▸ **Materials provided**:
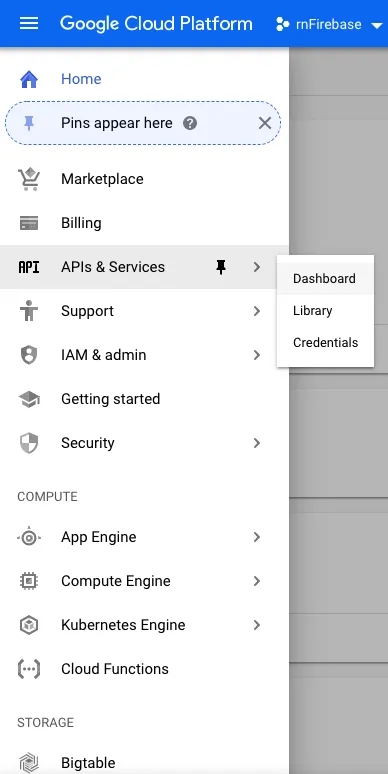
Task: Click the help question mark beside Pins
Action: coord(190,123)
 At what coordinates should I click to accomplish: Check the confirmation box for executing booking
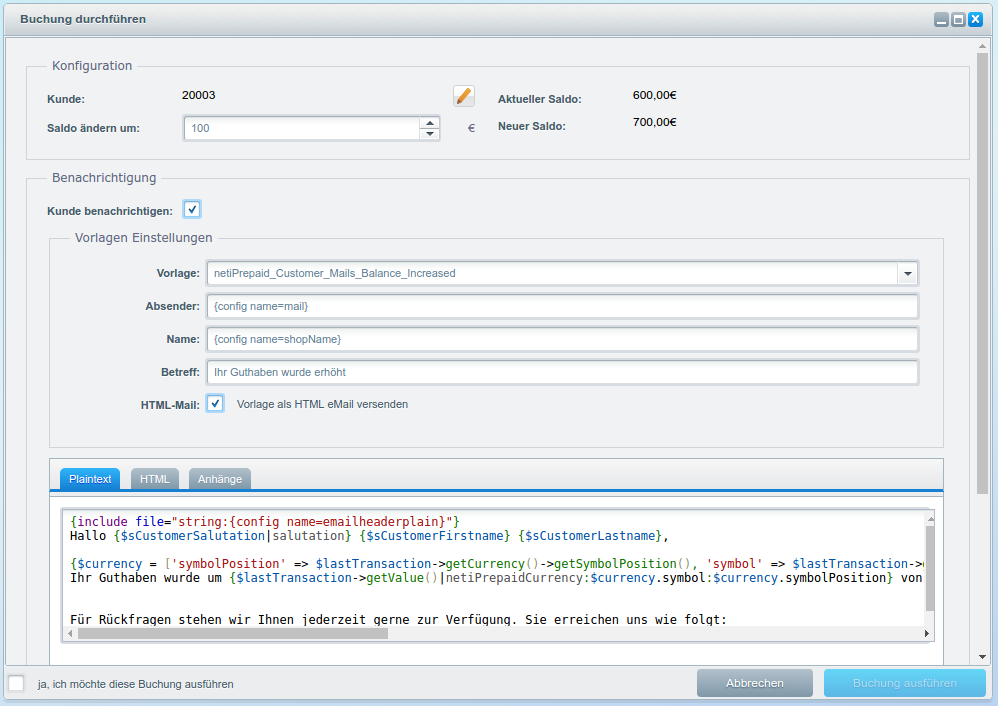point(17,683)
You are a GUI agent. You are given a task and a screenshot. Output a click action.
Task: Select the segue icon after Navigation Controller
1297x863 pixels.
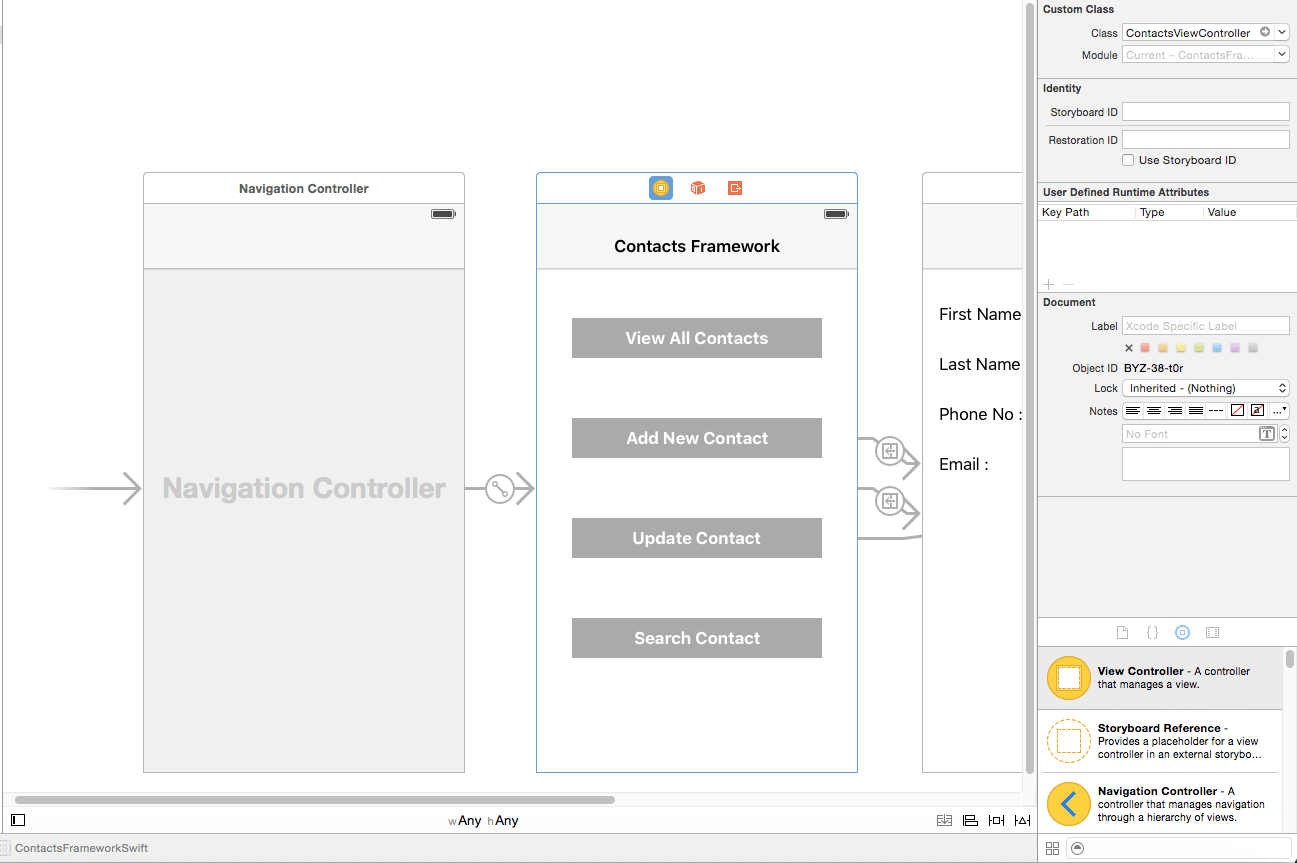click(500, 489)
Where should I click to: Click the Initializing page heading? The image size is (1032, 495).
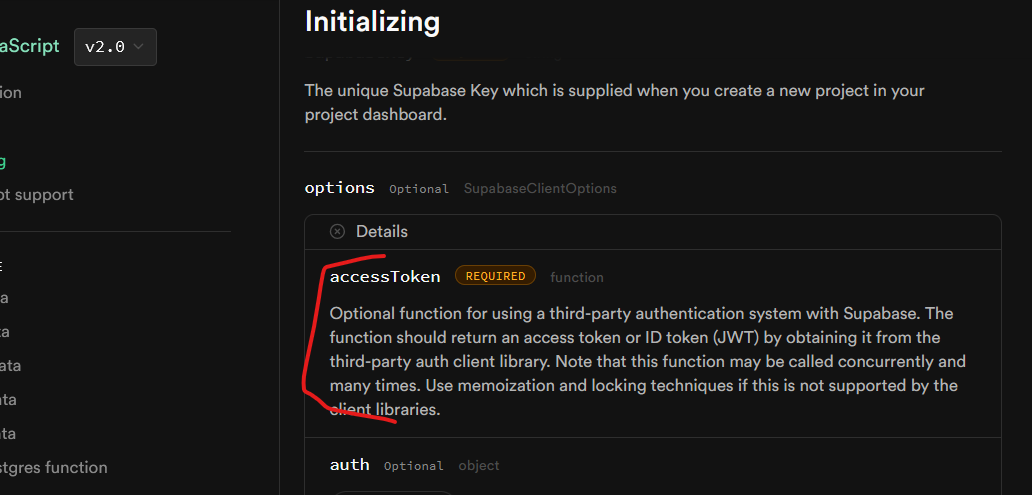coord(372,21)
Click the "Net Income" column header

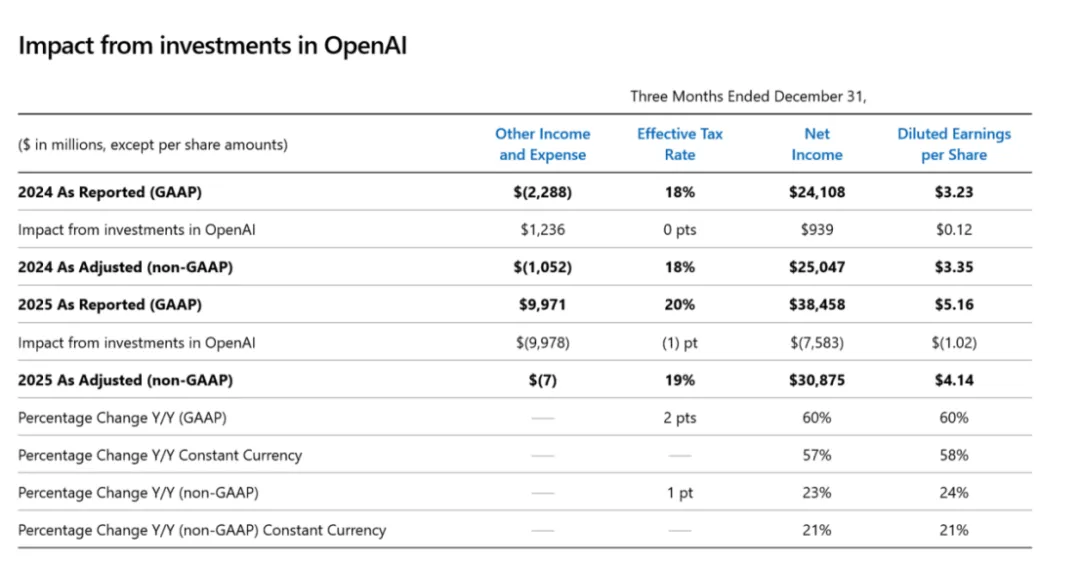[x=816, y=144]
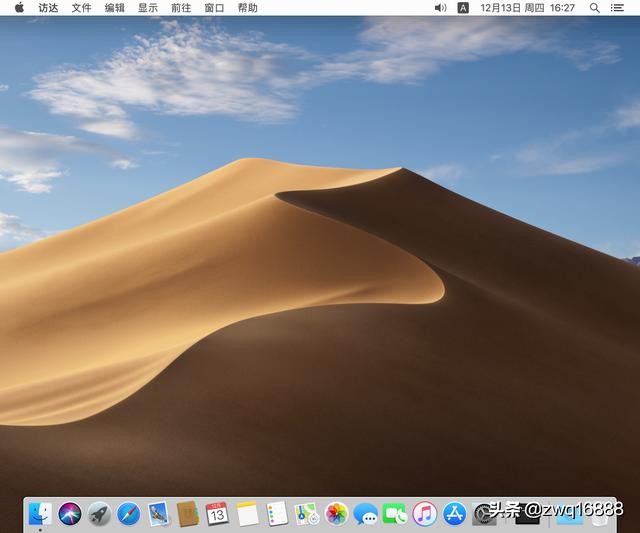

▸ **Work to be completed**:
Please write out exactly the lines from the one holding "1297x863 pixels." through the last line of the material above, both included, as a copy without pictures.

▸ **Finished task**:
1297x863 pixels.
click(500, 489)
Where should I click to: Click the Initializing page heading? The image size is (1032, 495).
coord(372,21)
Click the "Net Income" column header

[x=816, y=144]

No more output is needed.